• CMS Rescinds Proposed Physician Signature Requirements for Clinical Laboratory Requisitions Involving Nursing Facility Residents
  • February 23, 2011
  • Law Firm: Jackson Walker L.L.P. - Austin Office
  • In the 2011 Medicare Physician Fee Schedule Final Rule, published in the November 29, 2010, edition of the Federal Register, the Centers for Medicare & Medicaid Services ("CMS") stated its intention to begin requiring physician signatures on all laboratory requisition forms reimbursable by Medicare beginning on January 1, 2011.  Laboratory requisition forms are those documents provided to a clinical diagnostic laboratory that identify the test or tests to be performed, but they are not considered to be physician orders that heretofore required a physician's signature.

    While many physicians and clinical laboratories grumbled about the new requirement, it was the nursing facility industry that most actively—and successfully—pleaded its case to CMS.  According to the American Health Care Association ("AHCA"), CMS has agreed to withdraw the new signature requirements for laboratory requisitions in the case of nursing facility residents.

    State licensure regulations and Medicare and Medicaid requirements for participation require nursing facilities to provide timely and accurate clinical laboratory testing to facility residents.  Because nursing facilities generally do not have physicians on-site, most orders for clinical tests are requested by telephone from a resident's physician by a facility nurse who has detected a change in the resident's condition.  Once the physician provides the verbal order for testing, the nurse prepares the requisition form and arranges for on-site sampling and prompt analysis by a clinical laboratory.  She then reports the results to the physician and implements the physician's recommended treatment.  The timeframe by which the physician must ultimately sign the verbal order is dictated by state law.

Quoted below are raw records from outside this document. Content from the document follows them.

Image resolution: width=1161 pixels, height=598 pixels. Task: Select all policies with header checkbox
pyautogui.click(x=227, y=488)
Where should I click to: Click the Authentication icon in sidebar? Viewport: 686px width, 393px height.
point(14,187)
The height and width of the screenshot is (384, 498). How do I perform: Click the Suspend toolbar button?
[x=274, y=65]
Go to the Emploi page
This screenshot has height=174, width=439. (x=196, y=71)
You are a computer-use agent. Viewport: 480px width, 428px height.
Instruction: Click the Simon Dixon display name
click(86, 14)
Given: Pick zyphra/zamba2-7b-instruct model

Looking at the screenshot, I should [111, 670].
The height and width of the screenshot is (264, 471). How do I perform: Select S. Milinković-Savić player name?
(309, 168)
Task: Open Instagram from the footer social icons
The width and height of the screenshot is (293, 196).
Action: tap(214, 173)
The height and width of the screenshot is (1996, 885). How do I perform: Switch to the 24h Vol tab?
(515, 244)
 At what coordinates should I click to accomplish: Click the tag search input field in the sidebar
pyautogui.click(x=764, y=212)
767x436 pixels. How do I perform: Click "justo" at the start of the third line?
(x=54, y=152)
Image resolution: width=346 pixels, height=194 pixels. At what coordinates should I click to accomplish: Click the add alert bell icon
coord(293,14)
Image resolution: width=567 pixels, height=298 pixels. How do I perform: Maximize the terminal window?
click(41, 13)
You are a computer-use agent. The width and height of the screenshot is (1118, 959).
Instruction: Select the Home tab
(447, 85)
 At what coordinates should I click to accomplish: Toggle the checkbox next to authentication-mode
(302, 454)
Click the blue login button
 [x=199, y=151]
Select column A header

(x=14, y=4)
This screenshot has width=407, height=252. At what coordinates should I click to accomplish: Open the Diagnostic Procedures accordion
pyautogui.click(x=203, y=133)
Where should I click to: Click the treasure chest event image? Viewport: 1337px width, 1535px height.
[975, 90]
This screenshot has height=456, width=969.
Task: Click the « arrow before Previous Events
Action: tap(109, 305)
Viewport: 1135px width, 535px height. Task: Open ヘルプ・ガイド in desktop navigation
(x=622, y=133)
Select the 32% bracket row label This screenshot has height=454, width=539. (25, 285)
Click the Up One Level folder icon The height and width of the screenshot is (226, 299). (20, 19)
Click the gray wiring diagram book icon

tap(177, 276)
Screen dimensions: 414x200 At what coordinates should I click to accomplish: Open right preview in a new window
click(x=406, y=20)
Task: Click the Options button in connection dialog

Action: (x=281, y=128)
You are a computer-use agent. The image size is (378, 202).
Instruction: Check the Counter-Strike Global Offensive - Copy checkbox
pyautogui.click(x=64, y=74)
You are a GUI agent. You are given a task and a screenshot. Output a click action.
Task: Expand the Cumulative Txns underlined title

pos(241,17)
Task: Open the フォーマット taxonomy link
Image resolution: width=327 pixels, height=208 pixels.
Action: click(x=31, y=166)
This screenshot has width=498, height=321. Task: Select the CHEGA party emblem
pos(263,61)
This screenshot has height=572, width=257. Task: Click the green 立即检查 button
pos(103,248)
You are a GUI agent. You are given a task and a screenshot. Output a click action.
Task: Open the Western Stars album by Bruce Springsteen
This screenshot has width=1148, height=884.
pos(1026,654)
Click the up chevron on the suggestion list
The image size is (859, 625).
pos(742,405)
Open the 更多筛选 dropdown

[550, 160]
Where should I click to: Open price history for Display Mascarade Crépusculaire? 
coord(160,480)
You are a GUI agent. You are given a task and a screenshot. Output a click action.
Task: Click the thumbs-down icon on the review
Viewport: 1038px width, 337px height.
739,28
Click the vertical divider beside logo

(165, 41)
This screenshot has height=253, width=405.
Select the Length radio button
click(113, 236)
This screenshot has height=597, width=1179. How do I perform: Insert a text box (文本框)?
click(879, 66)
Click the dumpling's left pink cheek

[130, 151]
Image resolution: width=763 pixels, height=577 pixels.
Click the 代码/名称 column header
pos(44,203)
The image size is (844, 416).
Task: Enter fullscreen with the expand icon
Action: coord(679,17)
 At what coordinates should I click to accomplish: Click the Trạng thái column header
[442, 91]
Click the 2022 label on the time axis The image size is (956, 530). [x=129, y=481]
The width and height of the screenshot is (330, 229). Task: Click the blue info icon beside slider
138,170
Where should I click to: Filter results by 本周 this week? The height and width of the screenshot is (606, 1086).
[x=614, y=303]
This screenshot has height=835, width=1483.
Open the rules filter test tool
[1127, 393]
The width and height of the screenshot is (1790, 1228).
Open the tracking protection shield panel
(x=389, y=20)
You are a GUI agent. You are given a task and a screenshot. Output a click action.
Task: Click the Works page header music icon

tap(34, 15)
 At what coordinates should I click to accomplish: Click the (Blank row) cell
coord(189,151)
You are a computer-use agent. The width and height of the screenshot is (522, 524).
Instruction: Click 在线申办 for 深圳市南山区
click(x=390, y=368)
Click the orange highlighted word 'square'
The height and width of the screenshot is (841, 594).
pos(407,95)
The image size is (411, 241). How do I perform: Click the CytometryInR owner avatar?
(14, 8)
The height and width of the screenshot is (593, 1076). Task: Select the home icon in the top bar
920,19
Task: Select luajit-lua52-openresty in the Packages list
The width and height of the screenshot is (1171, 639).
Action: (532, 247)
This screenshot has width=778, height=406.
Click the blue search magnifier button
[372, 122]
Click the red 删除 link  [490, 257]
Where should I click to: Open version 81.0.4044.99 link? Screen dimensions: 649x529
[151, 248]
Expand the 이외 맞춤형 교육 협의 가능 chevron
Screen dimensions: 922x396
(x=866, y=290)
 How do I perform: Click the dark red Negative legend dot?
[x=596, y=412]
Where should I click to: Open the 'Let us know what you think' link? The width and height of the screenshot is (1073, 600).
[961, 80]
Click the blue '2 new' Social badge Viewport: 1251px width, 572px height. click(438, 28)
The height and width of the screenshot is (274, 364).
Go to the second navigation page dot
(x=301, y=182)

    CMS' new laboratory requisition signature requirement would have slowed this process considerably in that nursing facility residents could no longer have undergone testing until their physicians had physically signed the laboratory requisition forms.  According to the AHCA, this would have required nursing facilities to transfer many residents to the hospital by ambulance to undergo tests that had previously been done on-site at the facility, resulting in increased costs and inefficiencies.  This, the AHCA asserted, would have directly contravened facilities' established duties to provide residents with timely testing and avoid the unnecessary transportation of compromised residents out of the facility.

    In response to industry concerns, CMS agreed in a February 10 communication to the AHCA to rescind the signature requirement for clinical laboratory requisition forms for nursing facility residents.  CMS has not, however, published revised rules memorializing this change, so it is important that physicians, clinical labs, and nursing facilities keep abreast of any formal CMS announcements.